[What you are asked to do]: Could you copy out the listing below word for word, keeping every line in its original order?

'''

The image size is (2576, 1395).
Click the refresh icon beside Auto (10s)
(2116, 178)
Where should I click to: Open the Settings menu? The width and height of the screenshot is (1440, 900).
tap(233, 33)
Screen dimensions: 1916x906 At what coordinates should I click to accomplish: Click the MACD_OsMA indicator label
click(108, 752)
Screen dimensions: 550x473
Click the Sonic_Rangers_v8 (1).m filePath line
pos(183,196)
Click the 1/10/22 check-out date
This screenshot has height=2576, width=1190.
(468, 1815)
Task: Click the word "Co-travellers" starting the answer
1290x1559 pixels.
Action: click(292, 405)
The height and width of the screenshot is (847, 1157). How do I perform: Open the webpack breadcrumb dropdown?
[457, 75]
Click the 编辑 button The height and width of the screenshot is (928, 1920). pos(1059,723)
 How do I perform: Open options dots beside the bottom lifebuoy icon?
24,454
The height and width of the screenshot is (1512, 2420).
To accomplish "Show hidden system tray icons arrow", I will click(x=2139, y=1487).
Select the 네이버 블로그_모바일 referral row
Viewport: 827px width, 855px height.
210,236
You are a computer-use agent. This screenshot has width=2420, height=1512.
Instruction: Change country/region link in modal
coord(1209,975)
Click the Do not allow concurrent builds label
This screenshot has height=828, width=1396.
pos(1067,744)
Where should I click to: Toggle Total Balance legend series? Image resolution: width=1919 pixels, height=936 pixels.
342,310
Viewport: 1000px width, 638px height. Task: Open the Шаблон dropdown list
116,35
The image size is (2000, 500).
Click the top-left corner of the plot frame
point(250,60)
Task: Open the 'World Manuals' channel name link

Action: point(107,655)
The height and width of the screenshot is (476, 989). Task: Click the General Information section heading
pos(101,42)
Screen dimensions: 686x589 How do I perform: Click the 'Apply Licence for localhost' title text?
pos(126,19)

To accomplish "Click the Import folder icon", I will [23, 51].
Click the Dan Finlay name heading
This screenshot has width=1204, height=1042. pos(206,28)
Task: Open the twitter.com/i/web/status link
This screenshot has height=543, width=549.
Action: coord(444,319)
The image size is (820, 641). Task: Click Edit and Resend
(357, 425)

'''

[Result of the task]:
The image size is (2576, 1395).
Click the refresh icon beside Auto (10s)
(2116, 178)
Where should I click to: Open the Settings menu? The width and height of the screenshot is (1440, 900).
tap(233, 33)
Screen dimensions: 1916x906 At what coordinates should I click to accomplish: Click the MACD_OsMA indicator label
click(108, 752)
Screen dimensions: 550x473
Click the Sonic_Rangers_v8 (1).m filePath line
pos(183,196)
Click the 1/10/22 check-out date
This screenshot has height=2576, width=1190.
(468, 1815)
Task: Click the word "Co-travellers" starting the answer
1290x1559 pixels.
Action: click(292, 405)
The height and width of the screenshot is (847, 1157). How do I perform: Open the webpack breadcrumb dropdown?
[457, 75]
Click the 编辑 button The height and width of the screenshot is (928, 1920). pos(1059,723)
 How do I perform: Open options dots beside the bottom lifebuoy icon?
24,454
The height and width of the screenshot is (1512, 2420).
To accomplish "Show hidden system tray icons arrow", I will click(x=2139, y=1487).
Select the 네이버 블로그_모바일 referral row
Viewport: 827px width, 855px height.
210,236
You are a computer-use agent. This screenshot has width=2420, height=1512.
Instruction: Change country/region link in modal
coord(1209,975)
Click the Do not allow concurrent builds label
This screenshot has height=828, width=1396.
pos(1067,744)
Where should I click to: Toggle Total Balance legend series? Image resolution: width=1919 pixels, height=936 pixels.
342,310
Viewport: 1000px width, 638px height. Task: Open the Шаблон dropdown list
116,35
The image size is (2000, 500).
Click the top-left corner of the plot frame
point(250,60)
Task: Open the 'World Manuals' channel name link

Action: point(107,655)
The height and width of the screenshot is (476, 989). Task: Click the General Information section heading
pos(101,42)
Screen dimensions: 686x589 How do I perform: Click the 'Apply Licence for localhost' title text?
pos(126,19)

To accomplish "Click the Import folder icon", I will [23, 51].
Click the Dan Finlay name heading
This screenshot has width=1204, height=1042. pos(206,28)
Task: Open the twitter.com/i/web/status link
This screenshot has height=543, width=549.
Action: coord(444,319)
The image size is (820, 641). Task: Click Edit and Resend
(357, 425)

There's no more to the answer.